**Show HN: Floating-Point JPEG Decoder**

The world of image compression just got a whole lot more interesting with the emergence of jFloaty, a floating-point JPEG decoder that's about to revolutionize the way we think about color reproduction in digital images.

jFloaty is built on top of STB-Image and STB-Image-Write, two highly acclaimed image processing libraries. However, unlike its predecessors, jFloaty takes it up a notch by utilizing floating-point pixels instead of integer quantization. This means that the library can decode JPEGs directly to 32-bit float pixels without any loss of precision.

But what does this mean for users? In essence, jFloaty offers two major benefits: improved color accuracy and reduced banding artifacts. To illustrate these advantages, let's take a look at an image that has undergone the "auto input level" feature in GIMP. As you can see, the original JPEG file suffers from significant banding issues (the blockier one on the left), whereas jFloaty's output is much smoother and more natural-looking.

So, what happens when we take a JPEG file and recompress it infinitely many times? We might expect to see some level of degradation in image quality. But surprisingly, even after multiple iterations of compression and decompression, the resulting image still looks remarkably similar to the original (check out the zoomed-in version on the right). Of course, there are some minor differences visible as blue speckles within 2/255 digital codes. These tiny discrepancies only become apparent upon close inspection.
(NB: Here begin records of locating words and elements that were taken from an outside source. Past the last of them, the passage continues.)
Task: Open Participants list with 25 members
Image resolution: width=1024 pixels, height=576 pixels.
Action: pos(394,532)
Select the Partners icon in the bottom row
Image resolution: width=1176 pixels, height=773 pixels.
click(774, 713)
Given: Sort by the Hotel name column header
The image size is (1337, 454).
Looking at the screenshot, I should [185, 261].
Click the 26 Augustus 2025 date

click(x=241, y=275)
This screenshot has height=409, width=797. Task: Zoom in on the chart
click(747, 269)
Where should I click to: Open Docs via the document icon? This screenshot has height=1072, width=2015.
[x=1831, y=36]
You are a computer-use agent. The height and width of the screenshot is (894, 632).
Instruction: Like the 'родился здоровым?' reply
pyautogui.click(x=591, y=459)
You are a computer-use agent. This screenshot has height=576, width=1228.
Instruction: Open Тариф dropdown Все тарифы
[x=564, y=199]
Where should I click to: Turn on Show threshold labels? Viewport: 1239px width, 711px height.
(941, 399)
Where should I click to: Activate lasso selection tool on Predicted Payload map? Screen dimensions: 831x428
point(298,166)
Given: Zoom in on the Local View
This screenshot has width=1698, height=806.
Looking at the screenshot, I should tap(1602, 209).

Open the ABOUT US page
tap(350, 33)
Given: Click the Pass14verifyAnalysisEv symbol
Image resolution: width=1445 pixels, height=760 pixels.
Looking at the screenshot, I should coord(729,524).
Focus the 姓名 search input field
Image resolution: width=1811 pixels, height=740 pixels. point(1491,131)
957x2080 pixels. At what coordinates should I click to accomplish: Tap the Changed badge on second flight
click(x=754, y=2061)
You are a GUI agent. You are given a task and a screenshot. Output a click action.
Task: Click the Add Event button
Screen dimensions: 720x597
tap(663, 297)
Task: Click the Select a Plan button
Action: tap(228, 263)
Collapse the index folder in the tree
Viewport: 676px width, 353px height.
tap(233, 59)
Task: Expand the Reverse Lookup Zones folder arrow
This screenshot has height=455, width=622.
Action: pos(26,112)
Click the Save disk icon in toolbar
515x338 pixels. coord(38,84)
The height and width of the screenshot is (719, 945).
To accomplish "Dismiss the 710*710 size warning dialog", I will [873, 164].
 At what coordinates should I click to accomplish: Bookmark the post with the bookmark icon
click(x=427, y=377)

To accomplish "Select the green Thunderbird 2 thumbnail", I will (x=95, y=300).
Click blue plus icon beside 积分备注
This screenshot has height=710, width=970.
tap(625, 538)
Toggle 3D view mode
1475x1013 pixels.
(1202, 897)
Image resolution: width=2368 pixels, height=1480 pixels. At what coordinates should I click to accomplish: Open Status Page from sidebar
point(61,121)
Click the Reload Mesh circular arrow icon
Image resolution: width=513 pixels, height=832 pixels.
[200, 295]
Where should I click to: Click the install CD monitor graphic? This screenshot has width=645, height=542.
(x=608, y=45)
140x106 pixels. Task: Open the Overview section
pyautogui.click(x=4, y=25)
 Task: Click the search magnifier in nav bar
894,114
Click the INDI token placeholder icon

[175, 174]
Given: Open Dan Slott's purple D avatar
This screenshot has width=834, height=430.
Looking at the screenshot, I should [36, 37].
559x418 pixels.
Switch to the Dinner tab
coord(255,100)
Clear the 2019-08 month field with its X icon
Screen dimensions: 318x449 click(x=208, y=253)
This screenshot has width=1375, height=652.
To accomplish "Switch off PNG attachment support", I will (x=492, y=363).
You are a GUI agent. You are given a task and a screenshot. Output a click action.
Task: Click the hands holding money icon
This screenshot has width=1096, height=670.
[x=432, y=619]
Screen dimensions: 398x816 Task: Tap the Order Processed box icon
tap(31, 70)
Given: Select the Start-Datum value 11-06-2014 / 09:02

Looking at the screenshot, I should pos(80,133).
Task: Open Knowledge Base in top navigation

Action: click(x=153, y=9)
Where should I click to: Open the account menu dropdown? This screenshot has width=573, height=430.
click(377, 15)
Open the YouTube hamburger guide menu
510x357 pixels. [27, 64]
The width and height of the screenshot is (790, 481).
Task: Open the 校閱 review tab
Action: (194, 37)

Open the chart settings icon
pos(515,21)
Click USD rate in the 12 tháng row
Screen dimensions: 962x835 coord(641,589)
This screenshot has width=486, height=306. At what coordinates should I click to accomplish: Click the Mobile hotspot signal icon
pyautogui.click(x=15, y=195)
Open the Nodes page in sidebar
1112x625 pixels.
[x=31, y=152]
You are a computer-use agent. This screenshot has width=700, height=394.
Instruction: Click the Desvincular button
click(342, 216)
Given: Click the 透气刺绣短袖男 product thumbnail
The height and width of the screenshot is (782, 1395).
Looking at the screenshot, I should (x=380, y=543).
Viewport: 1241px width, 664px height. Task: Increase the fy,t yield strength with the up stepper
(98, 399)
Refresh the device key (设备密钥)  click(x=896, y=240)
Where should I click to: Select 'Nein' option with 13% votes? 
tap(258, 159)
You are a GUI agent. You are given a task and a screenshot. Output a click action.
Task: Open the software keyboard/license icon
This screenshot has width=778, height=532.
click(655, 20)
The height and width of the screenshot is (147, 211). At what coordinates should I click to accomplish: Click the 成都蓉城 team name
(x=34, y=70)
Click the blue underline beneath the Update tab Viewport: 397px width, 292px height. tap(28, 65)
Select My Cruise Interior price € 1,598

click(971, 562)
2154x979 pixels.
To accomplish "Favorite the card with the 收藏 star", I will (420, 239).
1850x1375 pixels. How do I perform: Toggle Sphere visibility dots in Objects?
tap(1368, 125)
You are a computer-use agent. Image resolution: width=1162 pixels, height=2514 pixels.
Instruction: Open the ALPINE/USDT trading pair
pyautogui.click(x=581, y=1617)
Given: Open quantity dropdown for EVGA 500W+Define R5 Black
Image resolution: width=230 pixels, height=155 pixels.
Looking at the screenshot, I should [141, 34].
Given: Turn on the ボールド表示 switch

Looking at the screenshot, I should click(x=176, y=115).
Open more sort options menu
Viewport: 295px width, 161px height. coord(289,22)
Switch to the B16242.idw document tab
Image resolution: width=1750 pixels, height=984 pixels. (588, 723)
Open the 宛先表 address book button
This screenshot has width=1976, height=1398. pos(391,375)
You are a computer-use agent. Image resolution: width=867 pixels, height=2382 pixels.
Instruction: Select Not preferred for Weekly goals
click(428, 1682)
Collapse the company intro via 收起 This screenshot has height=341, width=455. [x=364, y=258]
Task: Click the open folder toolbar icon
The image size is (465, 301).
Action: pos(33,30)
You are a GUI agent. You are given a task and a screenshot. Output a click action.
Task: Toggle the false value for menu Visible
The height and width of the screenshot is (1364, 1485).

However, if we were to zoom in further and examine the edges of the image, we'd notice some more pronounced artifacts – red speckles that indicate larger differences between successive codec iterations. These imperfections are limited to specific regions on the right and bottom edges, but they're still a reminder of the inherent limitations of JPEG compression.

Overall, jFloaty represents a significant leap forward in image processing technology. By leveraging floating-point arithmetic, this innovative library enables developers to create more accurate and visually appealing images with reduced banding artifacts. It's an exciting development that promises to transform the way we work with digital images.

**Comparisons:**

Original JPEG file
JPEG decoded using jFloaty

Thoughts and comparison between STB-Image and jFloaty:

jFloaty builds upon the foundation established by STB-Image, a highly respected image processing library. However, while STB-Image relies on integer quantization to decode JPEGs, jFloaty takes a more nuanced approach by using floating-point pixels. This subtle but significant distinction makes all the difference in terms of color accuracy and overall image quality.